EXERCISE BRIEF:
Would you please set down, word for word, the lines from the one with "Expand the Untertitel" through the final line of the data below, omitting any pictures?

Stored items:
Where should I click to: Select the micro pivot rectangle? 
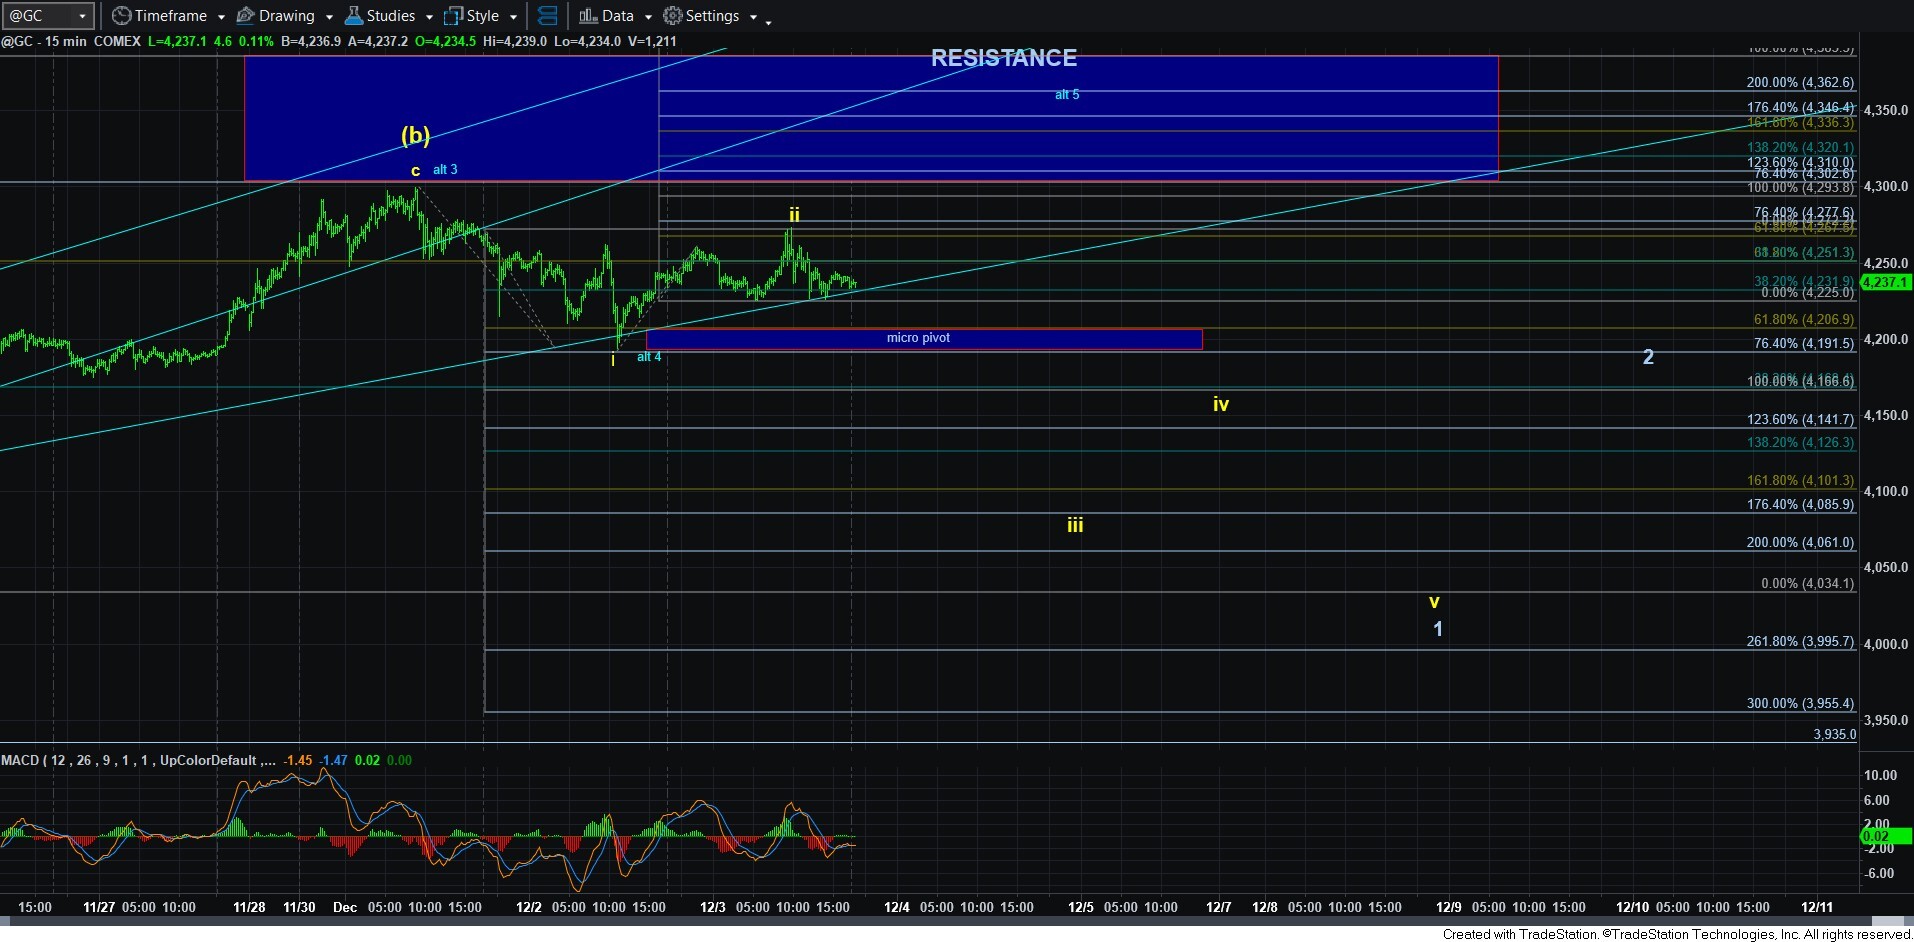[923, 339]
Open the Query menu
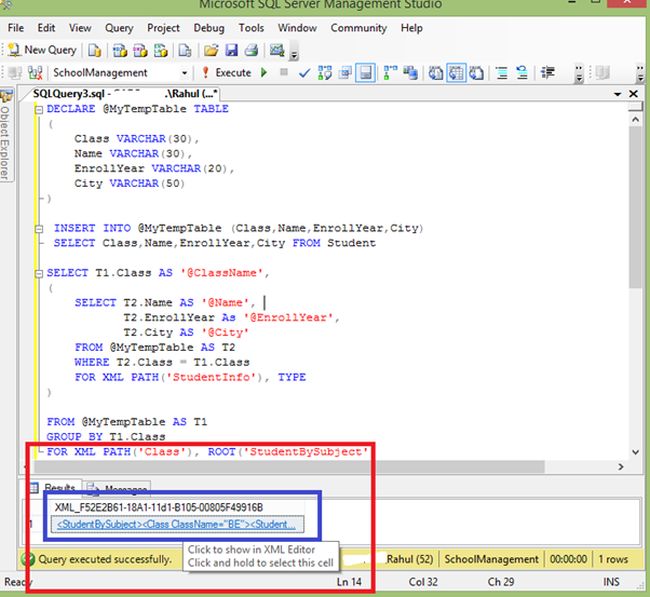This screenshot has height=597, width=650. point(118,28)
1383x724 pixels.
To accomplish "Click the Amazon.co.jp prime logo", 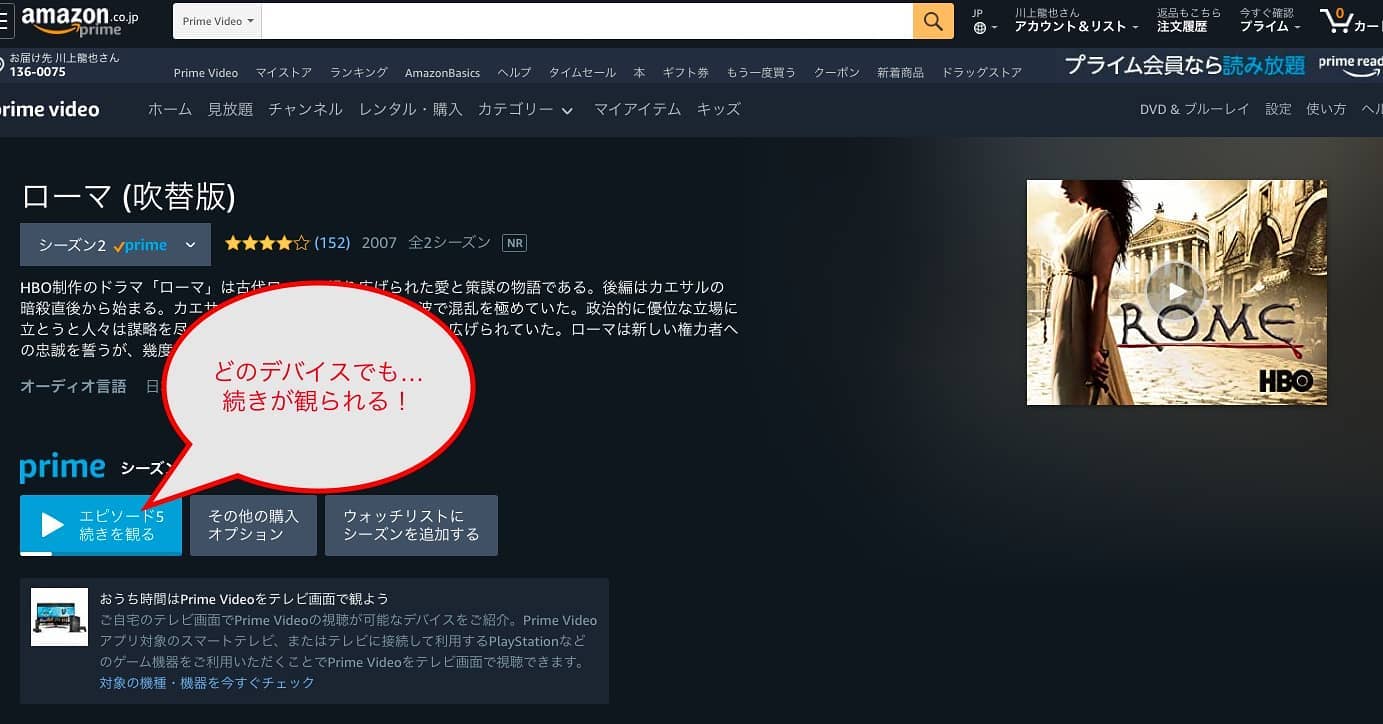I will [x=80, y=20].
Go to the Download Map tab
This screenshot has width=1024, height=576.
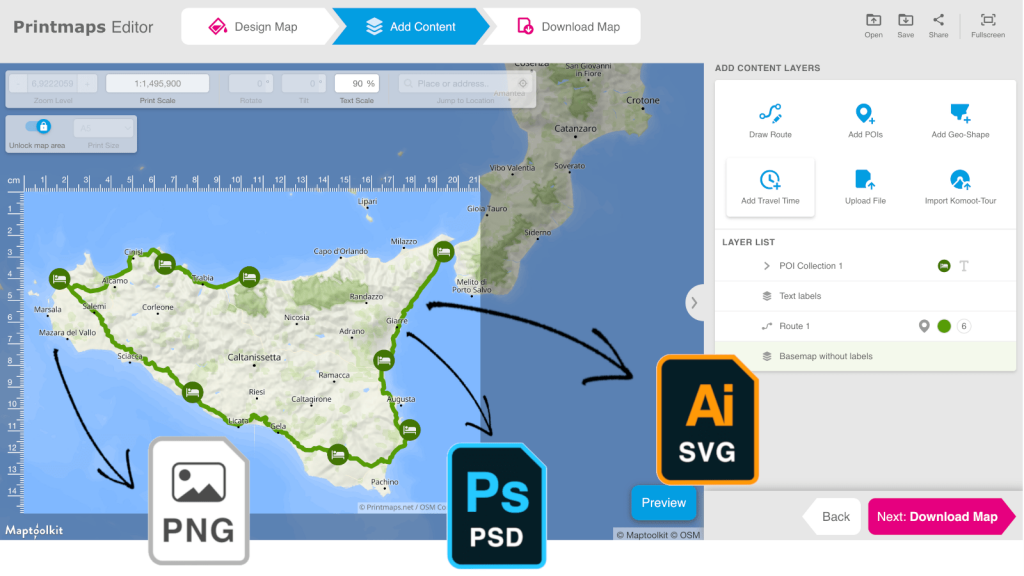click(570, 27)
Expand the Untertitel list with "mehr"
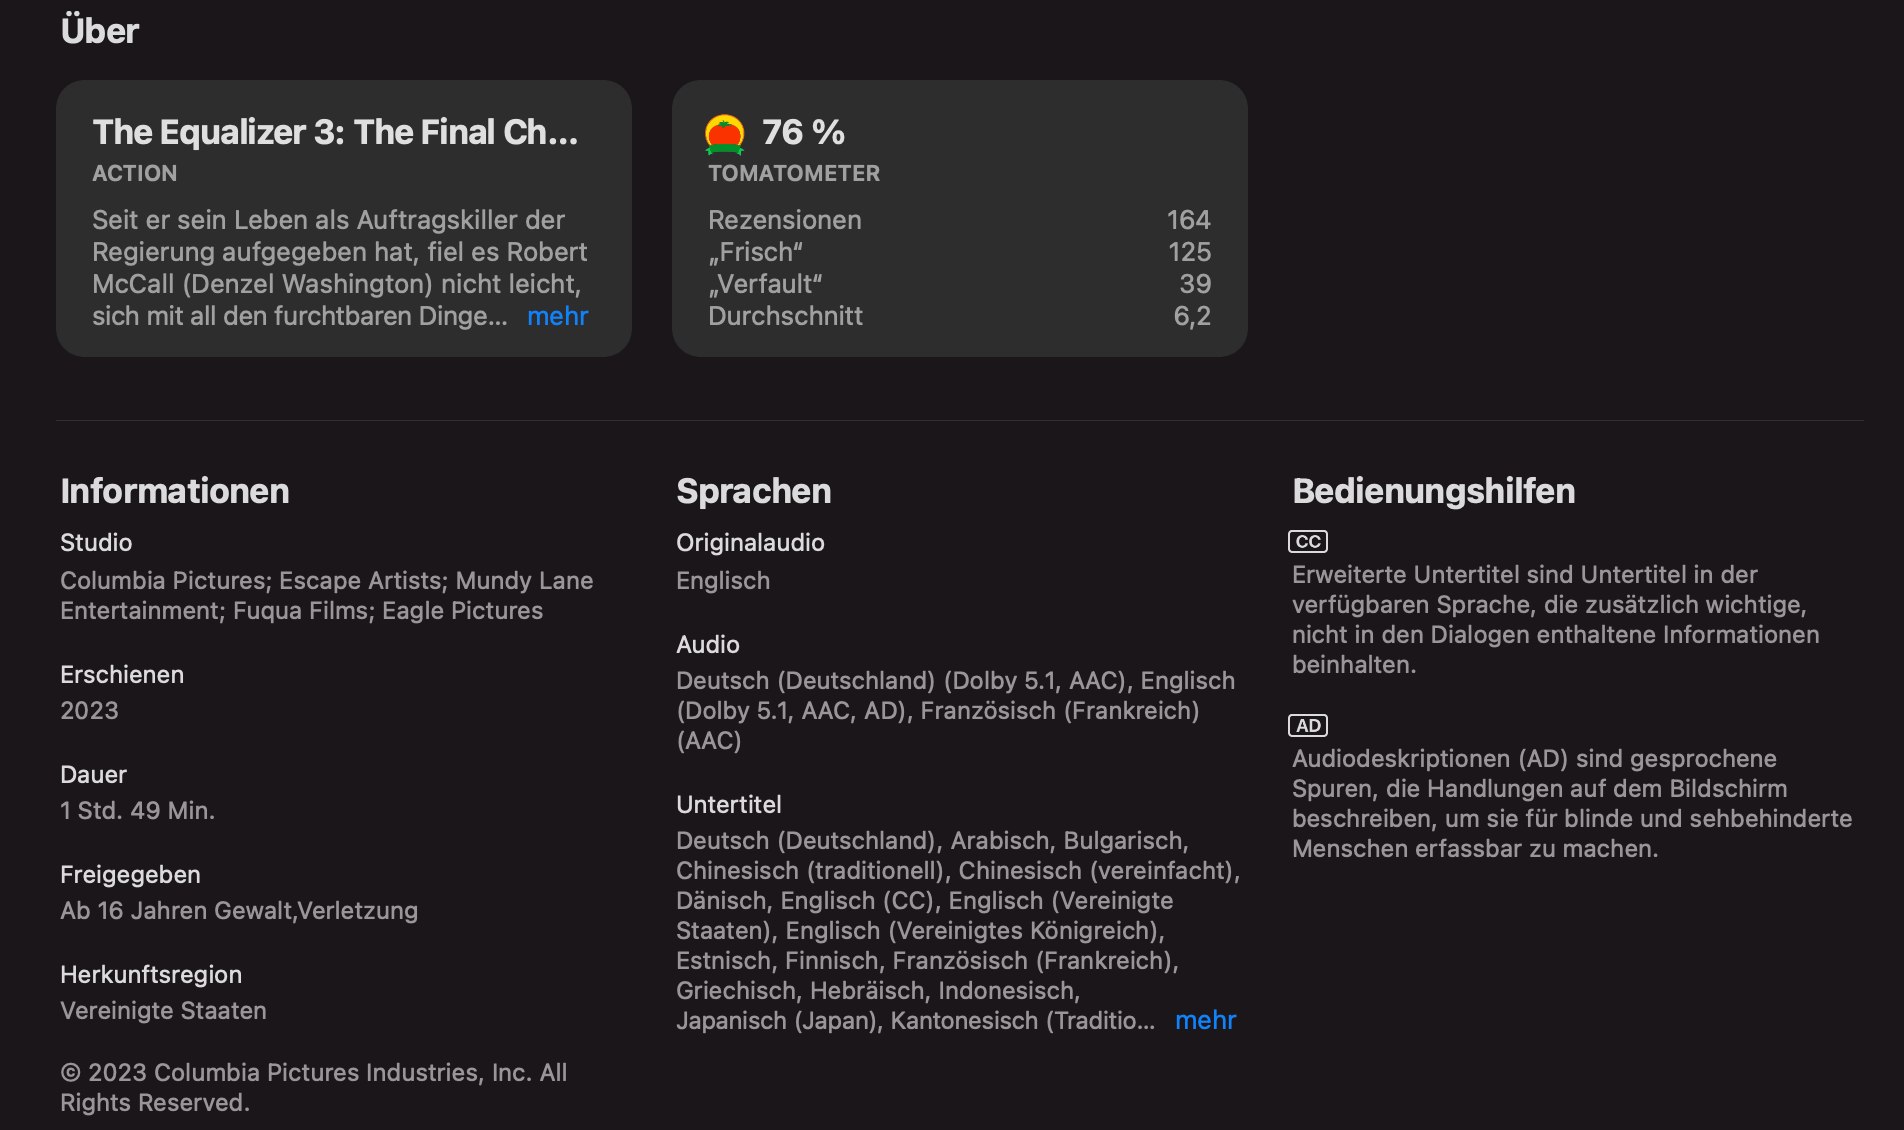 [1205, 1021]
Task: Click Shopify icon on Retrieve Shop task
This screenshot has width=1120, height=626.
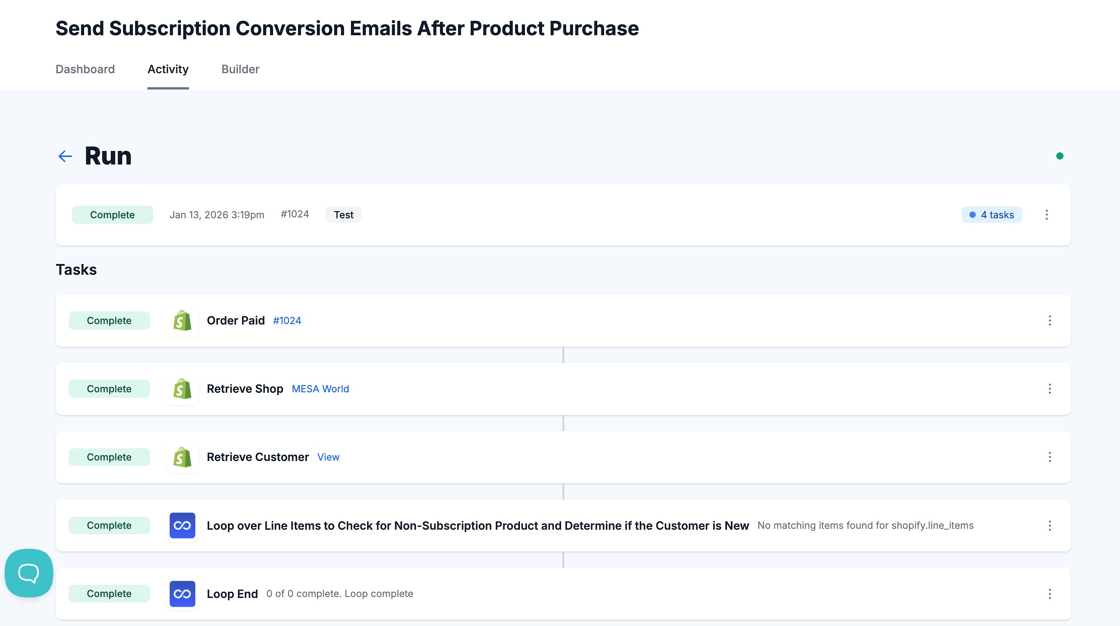Action: 182,389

EXPECTED ANSWER:
Expand the Untertitel list with "mehr"
 [1205, 1021]
Task: Click Shopify icon on Retrieve Shop task
This screenshot has width=1120, height=626.
Action: 182,389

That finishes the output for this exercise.